Some people took offence at my blanket statement about party supporters being "sycophantic and illiterate" in last week's column. I apologise for that blanket statement to the people of this country. I want to put the statement in context, something I failed to do last week. Let's do the math.
Illiteracy is widespread in a small oil-rich economy. According to Alta (the Adult Literacy Tutors Association) that teaches in 52 locations countrywide, some 500,000 of us may be functionally illiterate. That's almost half of our population. Take this section of the population, add them to the school dropouts and the numbers get higher. What is almost half our population qualified to do? Most of them are qualified to wait, perhaps do a trade, or join a make-work gang to survive.
It's chilling to think how little else they can do but wait, helplessly, or angrily, to be placated by the parent state (which provides employment, or buys goods and services from over 70 per cent of our population).
This cannot be sustained in a country that already has the tenth highest murder rate globally. What will happen when the money runs out?
But let us not say we were not warned. Former independent senator and past president of the Law Association of T&T Martin Daly, attorney, recently wrote: "At the moment, the current Government is promising to continue unrestrained expenditure on social programmes for which dollars and cents accountability is weak and difficult to trace through the myriad agencies that spend the money.

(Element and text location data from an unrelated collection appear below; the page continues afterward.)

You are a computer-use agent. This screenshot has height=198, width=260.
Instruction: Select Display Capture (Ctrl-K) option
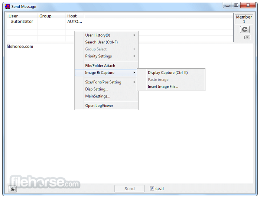point(168,73)
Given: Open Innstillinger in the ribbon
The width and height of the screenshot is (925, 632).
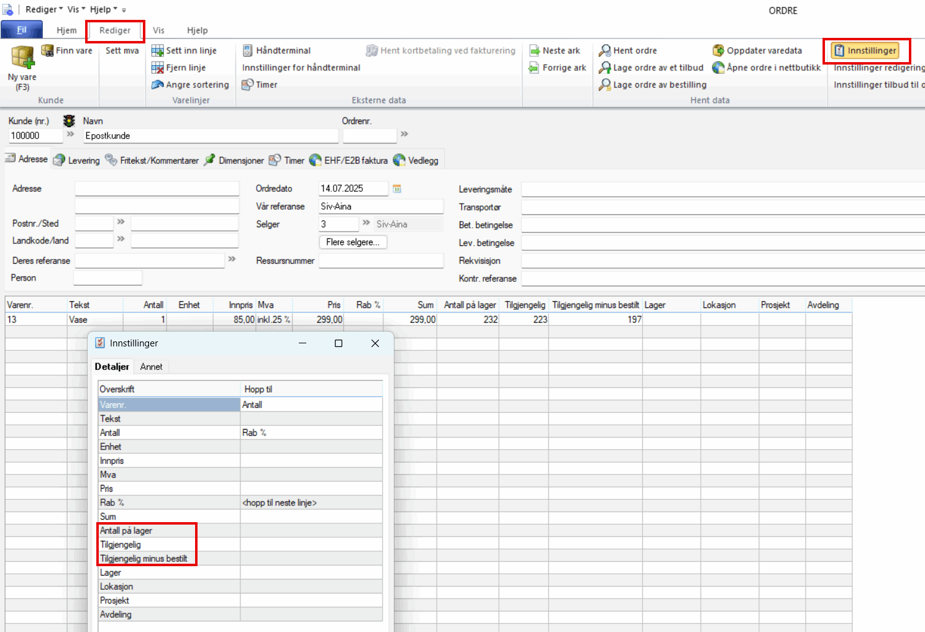Looking at the screenshot, I should (x=865, y=50).
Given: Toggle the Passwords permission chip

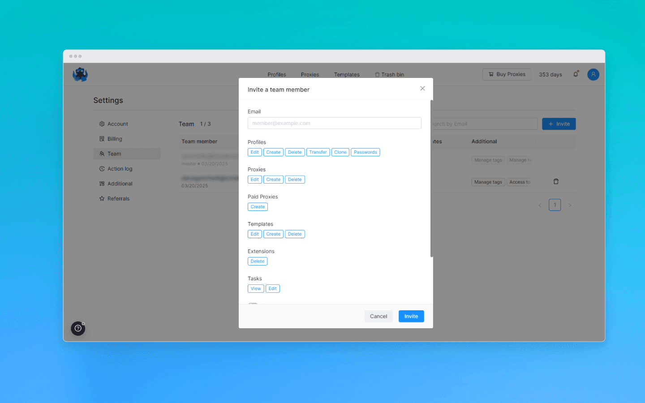Looking at the screenshot, I should click(x=365, y=152).
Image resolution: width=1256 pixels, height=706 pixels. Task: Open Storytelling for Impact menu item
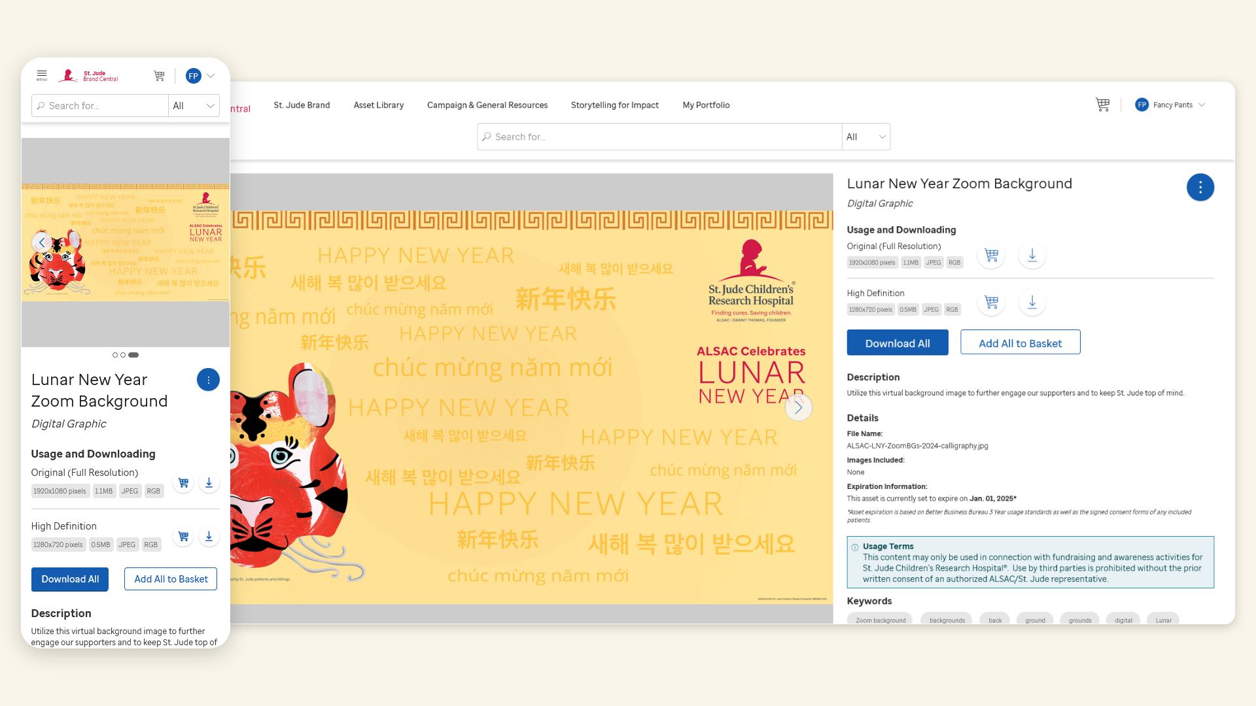click(614, 105)
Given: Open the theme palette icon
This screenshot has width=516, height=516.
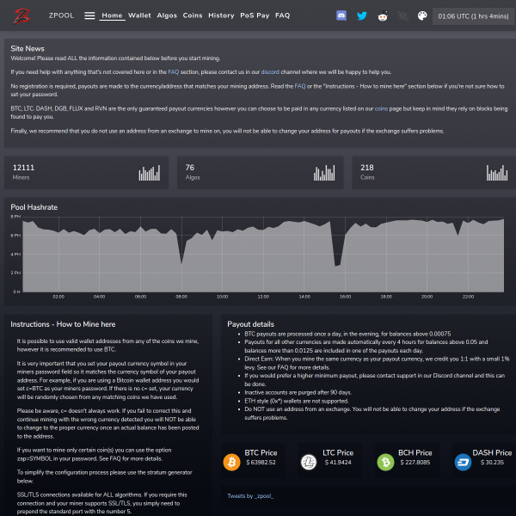Looking at the screenshot, I should [422, 15].
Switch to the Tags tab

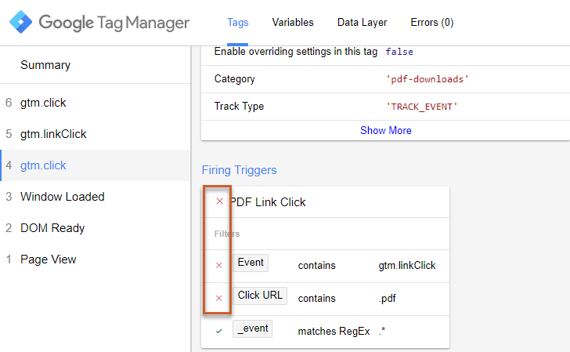pyautogui.click(x=237, y=23)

"Not surprisingly the Opposition can only hint at the need for financial responsibility because Trini lifestyle assumes that good times will always roll. Lack of serious concern for the future is a normal feature of our general elections. However serious commentators on the economy have detailed the downturn in oil and gas revenues and the use of capital to sustain the good times. We have a Carnival costume economy, that is, spend plenty cash on declining material."
Now, take our tribal, winner-takes-all Westminster system, which lacks checks and balances (such as an enforced procurement legislation which could mean that up to 20 billion dollars or ten-12 per cent of our GDP is going down the drain).

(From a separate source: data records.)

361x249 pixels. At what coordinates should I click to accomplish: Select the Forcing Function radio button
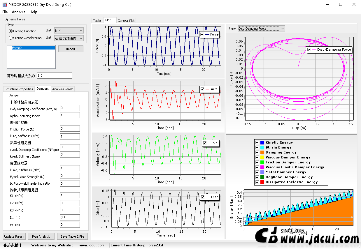click(11, 31)
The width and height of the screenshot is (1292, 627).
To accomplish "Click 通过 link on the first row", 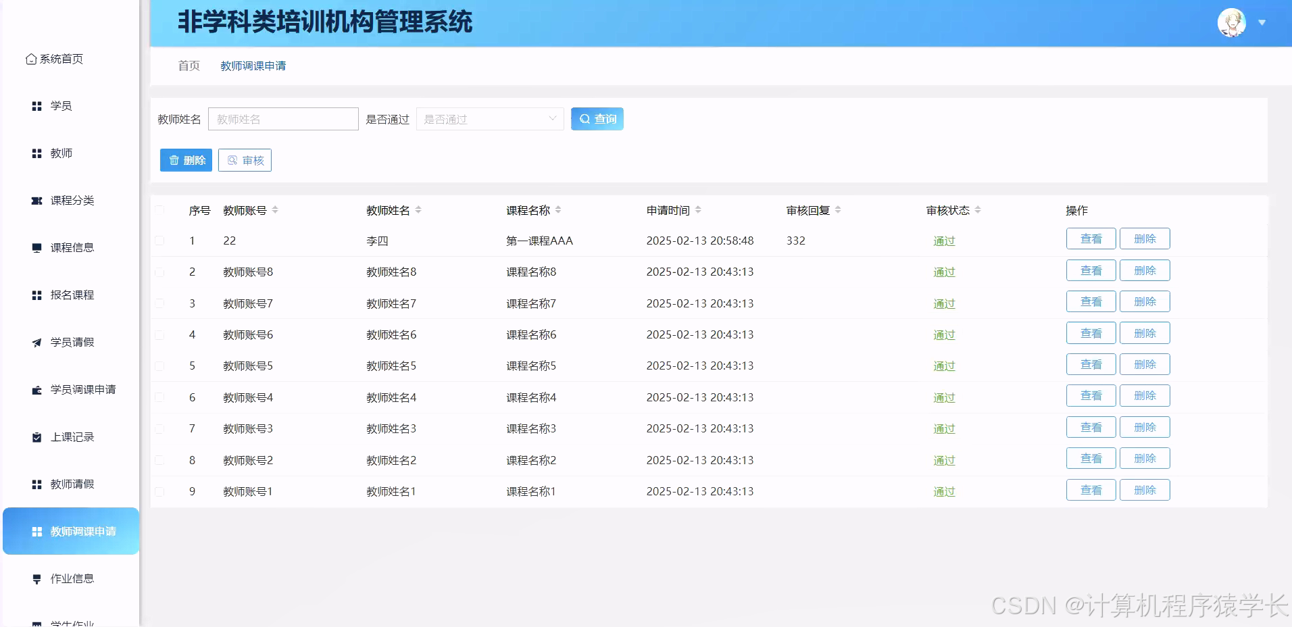I will point(943,241).
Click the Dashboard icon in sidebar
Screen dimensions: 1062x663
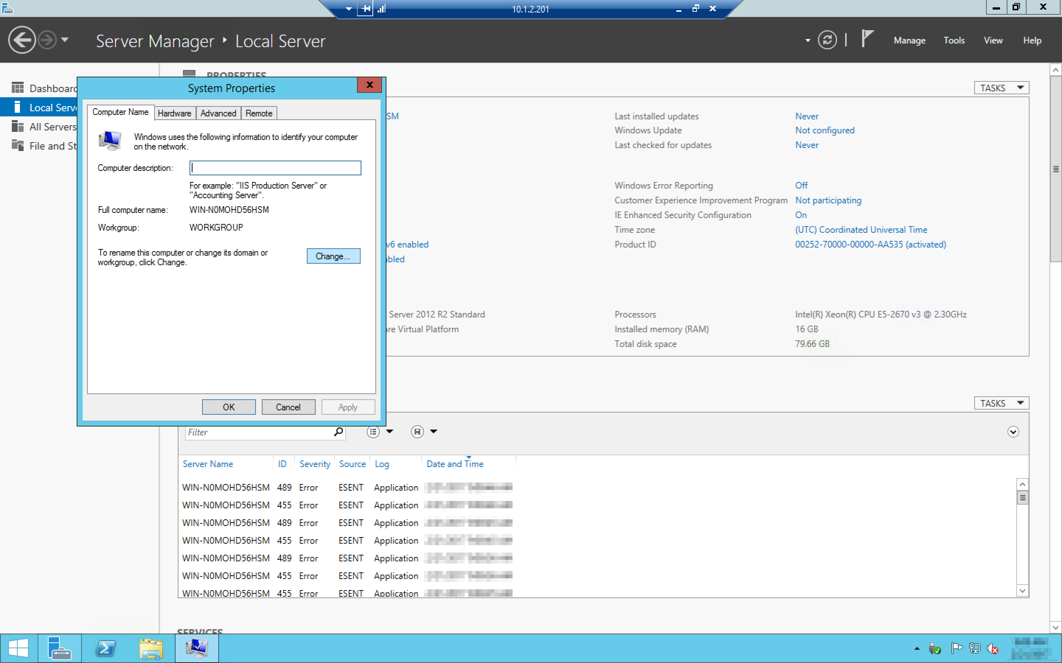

What do you create? Sycophancy and corruption. The recent reports of how easily money was allegedly siphoned off the State in the Life Sport programme, headed by the former minister Anil Roberts, is an example.
When a people depend on the State or party to provide them with an income, it means that we are disenfranchised. It's like telling a grown son or daughter who lives at home, is fed, clothed, housed, and financially dependent on the parent, okay, now go and be loyal to another family or, be independent. Too late. The child is already crippled by dependency. Our politics has made the State our parents. Those of us who follow blindly, who, without studying a manifesto, (blithely unaware of the role of the State to provide sustainable development (jobs), security, education, health, housing, strong institutions) go in busloads to support various leaders dressed in yellow or black, are waving a flag as if to a parent 'look at me, I showed up, I'm a good boy or girl. Now, will you support me? That is, give me a little money, or contract nah.'
I don't know what kind of politics that creates. I know for sure it doesn't create a strong, independent population that can lobby for, and legitimately ask for an account of every penny of their tax dollars. The State creates up to 70 per cent employment in this Trinidad. That figure is higher for Tobago. That's why I referred to supporters who have not had a chance to study various manifestos or the track record of political nominees as sycophantic. They are compelled, thrust into this position as they have no other choice if they want to survive. So they are rounded up, hoarded like sheep in buses to show support, to make up the numbers for the photographers. The not so subliminal message is 'come, be part of the winning side.'
That brings me to, as I see it, some points of hope in T&T.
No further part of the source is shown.